Iranian leader defends 9/11 statement, says UN should investigate
The Iranian president on Friday defended his remarks at the U.N. in which he claimed most people in the world believe the United States was behind the Sept. 11, 2001 terror attacks.
He also challenged the United Nations to set up a commission to study the attacks.
“I did not pass judgment, but don’t you feel that the time has come to have a fact finding committee,” Mahmoud Ahmadinejad asked during a news conference in a New York hotel.

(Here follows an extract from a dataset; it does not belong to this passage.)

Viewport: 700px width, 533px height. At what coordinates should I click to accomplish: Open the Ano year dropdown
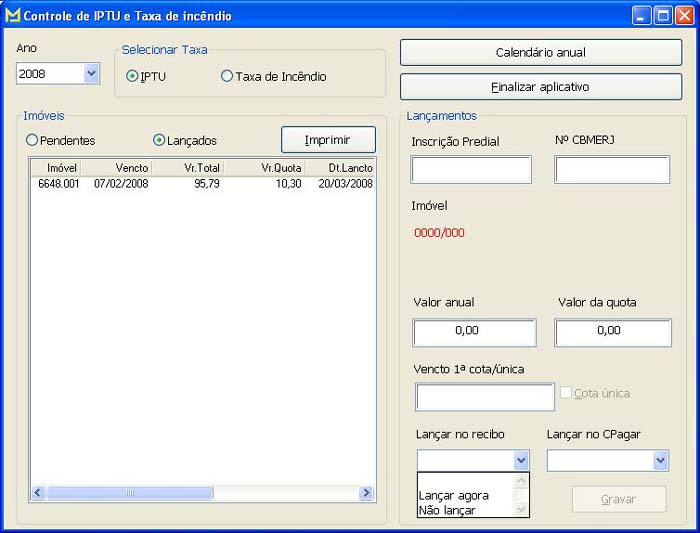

He also lashed out at the U.S. wars in Iraq and Afghanistan as an overreaction to the attacks. The Americans should “not occupy the entire Middle East…bomb wedding parties…annihilate an entire village just because one terrorist is hiding there.”
Ahmadinejad’s remarks during a speech to the U.N. General Assembly Thursday afternoon prompted a walkout by the U.S. diplomats. Delegations from all 27 European Union nations followed the Americans out along with representatives from Australia, New Zealand, Canada and Costa Rica, an EU diplomat said.
President Barack Obama responded to Ahmadinejad in a BBC Persian service interview Friday saying: “Well, it was offensive. It was hateful.”
“And particularly for him to make the statement here in Manhattan, just a little north of Ground Zero, where families lost their loved ones, people of all faiths, all ethnicities who see this as the seminal tragedy of this generation, for him to make a statement like that was inexcusable,” Obama said.
Ahmadinejad routinely makes incendiary remarks, which the West claims are a diversion from heavy international pressure on Tehran to end uranium enrichment and prove that it is not trying to build a nuclear weapon. Iran insists it is enriching uranium only to fuel nuclear reactors only to generate electricity.
Iran is under four sets of U.N. Security Council sanctions as punishment for its failure to make its nuclear ambitions transparent.
The Iranian leader said during the news conference that he thought it would be able reopen contact next month to set a framework for negotiations with the five permanent members of the Security Council — the U.S., Britain, France, Russia and China as well as Germany.
The grouping is known as the P5 + One.